| WORK TO DO |
In the Trader Joe's recipe text below, what keeps the brined chicken from being Whole30-approved?

____ TEXT TO READ

TJ’s has been in California for almost half a century, but in recent decades, stores have been sprouting up all over the U.S. Each store opening has been met with rabid excitement, and it’s not hard to see why. As Fortune Magazine once put it, ”Trader Joe’s is no ordinary grocery chain. It’s an offbeat, fun discovery zone that elevates food shopping from a chore to a cultural experience.”

The success of the chain is due in large part to its offerings: A tightly-curated selection of budget-friendly upscale goods, gourmet staples, and time-savers like pre-washed bagged kale, trimmed leeks, hardboiled eggs, you name it.

Of course, like just about every other big grocery chain, there’s plenty of super-processed Frankenfoods in the shopping aisles, too. Not everything that TJ’s carries is awesome (or awesome for you), but after two decades of shopping at Trader Joe’s, I still supplement my farmer’s market and CSA hauls with a weekly visit to the friendly workers at TJ’s. After all, there’s always something new to discover.

In fact, just last week, my super chef sister alerted me to one of TJ’s newest items: Organic brined whole chickens!

With this bird, it takes just ten minutes of hands-on prep time to make a complete supper that’s satisfying and flavorful. (A caveat: the chicken ain’t Whole30-approved ‘cause the brine contains some sugar.) While you’re waiting for the chicken to cook in the oven, you’ll have time to cuddle on the couch with your kids — or spend quality time surfing the interwebs. No judgment, I promise.

Here’s what to gather to feed 4-6 people:

  • 1 whole organic brined chicken (5 pounds)
  • 4 trimmed leeks, sliced
  • 4 organic carrots, cut medium
  • 8 ounces of cremini mushrooms, quartered
  • Kosher salt
  • Freshly ground black pepper
  • 4 tablespoons of softened butter or ghee, divided
  • Aged balsamic vinegar
Here’s how to get dinner on the table in an hour:
You can get all your ingredients at your neighborhood Trader Joe’s. If you don’t live in one of the 35 states where TJ’s operates, I’m sorry. Your dinner won’t be as quick and easy as this one, but you can always plan ahead by brining your own chicken and still follow along with the rest of this recipe.

The brined chickens at Trader Joe’s are about 5 pounds each, and will easily feed 4 to 6 people. 

Preheat the oven to 425°F.

Although the instructions on the packaging tell you to rinse the bird, just blot it dry with a paper towel. (It won’t end up too salty, I promise.)

With a sharp pair of kitchen shears, cut out the back bone…

…and trim away excess fat and skin. (Don’t forget to save the carcass and back bone for bone broth.)

________
____ RECORDED INFORMATION

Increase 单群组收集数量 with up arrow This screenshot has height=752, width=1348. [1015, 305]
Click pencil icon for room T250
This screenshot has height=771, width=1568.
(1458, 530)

________

| SOLVED PROBLEM |
The brine contains some sugar.